Zowel de patiënt als de familie worden aangemoedigd om hun bezorgdheid over de aandoening te uiten; vragen worden eerlijk beantwoord, en steun en aanmoediging worden geboden om de patiënt en de familie te helpen om te gaan met de frustratie van de verminderde mobiliteit en het ongemak van chronische rugpijn. De patiënt wordt aangemoedigd om zelfzorg te verrichten voor zover onbeweeglijkheid en pijn dat toelaten, om pijnstillers in te nemen voor de activiteiten, en om voldoende tijd te nemen om activiteiten in een comfortabel tempo uit te voeren.
Wandelen en licht rekken worden aangemoedigd als onderdeel van de dagelijkse oefeningen tijdens conservatieve therapie. Als de patiënt beperkt is tot bedrust (of in tractie), moet de patiënt de vochtinname verhogen en spirometrie gebruiken om pulmonale complicaties te voorkomen. Huidverzorging en een gebroken bedpan worden verstrekt als de patiënt geen badkamer- of commodeprivileges krijgt.
Voor patiënten die geopereerd moeten worden, wordt de patiënt lichamelijk en psychologisch voorbereid op de specifieke procedure (laminectomie, spinale fusie, microdiskectomie) en het postoperatieve zorgregime, en wordt geïnformeerde toestemming verkregen. De patiënt kan vóór de operatie bloed afstaan voor latere autotransfusie indien nodig.
Postoperatieve zorg: Bedrust wordt gedurende de voorgeschreven periode gehandhaafd, het in gebruik zijnde bloeddrainagesysteem wordt beheerd, en de hoeveelheid en kleur van de drainage worden gedocumenteerd.
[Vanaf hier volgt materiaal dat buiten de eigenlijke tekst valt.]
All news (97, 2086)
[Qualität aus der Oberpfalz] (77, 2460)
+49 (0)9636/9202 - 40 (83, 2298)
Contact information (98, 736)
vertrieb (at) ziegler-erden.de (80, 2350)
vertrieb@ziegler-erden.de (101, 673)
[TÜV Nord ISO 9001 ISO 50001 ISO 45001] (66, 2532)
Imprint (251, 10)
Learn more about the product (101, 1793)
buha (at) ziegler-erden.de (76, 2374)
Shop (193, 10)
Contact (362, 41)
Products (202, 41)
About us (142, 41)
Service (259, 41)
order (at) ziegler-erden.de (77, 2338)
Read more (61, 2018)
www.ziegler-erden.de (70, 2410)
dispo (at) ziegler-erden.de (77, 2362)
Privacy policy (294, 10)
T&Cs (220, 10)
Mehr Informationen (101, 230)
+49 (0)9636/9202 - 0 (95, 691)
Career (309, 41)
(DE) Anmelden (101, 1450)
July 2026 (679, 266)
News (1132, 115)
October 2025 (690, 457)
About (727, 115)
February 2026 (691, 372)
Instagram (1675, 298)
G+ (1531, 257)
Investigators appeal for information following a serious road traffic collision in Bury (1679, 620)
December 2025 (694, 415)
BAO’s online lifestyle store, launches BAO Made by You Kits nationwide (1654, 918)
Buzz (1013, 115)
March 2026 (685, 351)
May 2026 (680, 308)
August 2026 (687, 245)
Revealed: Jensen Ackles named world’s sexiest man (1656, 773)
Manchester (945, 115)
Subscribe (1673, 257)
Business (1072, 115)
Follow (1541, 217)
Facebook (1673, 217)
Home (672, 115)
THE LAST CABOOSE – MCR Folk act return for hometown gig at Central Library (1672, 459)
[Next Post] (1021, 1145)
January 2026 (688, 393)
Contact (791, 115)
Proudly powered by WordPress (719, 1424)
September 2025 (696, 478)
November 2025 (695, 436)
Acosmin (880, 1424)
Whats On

Elke kleurloze vochtigheid of overmatige drainage moet worden gemeld; de eerste kan wijzen op lekkage van cerebrospinaal vocht. Een log-rol techniek wordt gebruikt om de patiënt van links naar rechts te draaien, en de patiënt wordt geleerd hoe hij op deze manier moet draaien wanneer hij zich thuis verplaatst of uit bed opstaat. Analgetica worden volgens voorschrift toegediend, met name 30 minuten voor de eerste pogingen tot mobilisatie. De verpleegkundige helpt de patiënt bij de voorgeschreven mobilisatie. Afhankelijk van de operatie kan de patiënt na de operatie gedurende enige tijd een (individueel aangemeten) rugbrace nodig hebben, die zorgvuldig wordt aangemeten en waarvan de patiënt het gebruik leert.
Vóór ontslag wordt met de patiënt de juiste lichaamsmechanica doorgenomen: buigen door de knieën en de heupen (nooit door het middel), rechtop staan en voorwerpen dicht bij het lichaam dragen. De patiënt wordt geadviseerd te gaan liggen als hij moe is en op de zij of rug te slapen (nooit op de buik) op een extra stevig matras of een bedplank. Alle voorgeschreven medicatie wordt doorgenomen, inclusief doseringsschema’s, gewenste werking en te melden bijwerkingen. Verwijzing naar thuiszorg of fysio- of arbeidstherapie kan nodig zijn om de patiënt te helpen de activiteiten van het dagelijks leven te beheren.